JAKARTA: Clandestine hotel room sex, money laundering and huge bribes to import beef evokes a seedy, criminal underworld rather than conservative politicians in the world’s most populous Muslim nation.
But they all feature in a racy scandal that has shattered the clean image of Indonesia’s biggest Islamic party and could further damage already-unpopular Muslim parties at national polls next year.
“The scandal… has given Islamic parties as a whole a bad image,” said Umar S. Bakry, from pollster Lembaga Survei Nasional.
The controversy that has shocked the country peaked last week when an anti-corruption court sentenced the disgraced former president of the Prosperous Justice Party (PKS) to 16 years in jail.
Luthfi Hasan Ishaaq was found guilty of bribery and money laundering after accepting kickbacks from firm Indoguna Utama in return for pressing the PKS-controlled agriculture ministry to increase the company’s beef import quota.
Two executives from the company had earlier been jailed over the case, dubbed “Beefgate” by local media, which has given blanket coverage to a scandal of enormous proportions even by the standards of graft-ridden Indonesia.
Ishaaq, who resigned as president of ruling coalition member PKS when the scandal emerged, has said he will appeal the guilty verdict against him.

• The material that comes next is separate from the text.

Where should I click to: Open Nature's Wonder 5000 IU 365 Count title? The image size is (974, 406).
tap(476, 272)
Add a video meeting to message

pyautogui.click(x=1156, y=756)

During their probe, anti-graft investigators uncovered juicy details that tarnished the clean, pious image the PKS has sought to cultivate.
They seized six cars from Ishaaq and prosecutors accused the 52-year-old of trying to hide his marriage to one of his three wives, whom he wed last year when she was still a teenager.
But an arguably bigger figure in the scandal is Luthfi’s close aide Ahmad Fathanah, jailed for 14 years in November, who was a key middleman in efforts to get Indoguna’s quota increased.
His arrest in January kicked the scandal off in dramatic fashion—anti-corruption agents caught the married man in a raid in a Jakarta hotel with a naked college student.
Fathanah had just collected bribe money and the student later admitted he paid her for sex.
He was found to have laundered his bribe money by giving gifts, including cars and diamonds, to 45 women, including an adult magazine model and several celebrities.
The PKS plays down the scandal and insists it is still on track for a strong result at legislative elections in April.
But independent polls in recent months show the party is receiving far below the almost eight percent it garnered at elections in 2009, and there is much public anger towards it.
“PKS is such an absolute disgrace, anyone who votes for or supports this party must be either totally delusional or incapable of independent thought,” said a recent comment on the website of the Jakarta Globe newspaper.
“Beefgate” has scotched the party’s recent efforts to reinvent itself by moving away from a purist Islamic agenda and presenting itself as a clean organization as others were battered by graft allegations—President Susilo Bambang Yudhoyono’s Democratic Party in particular.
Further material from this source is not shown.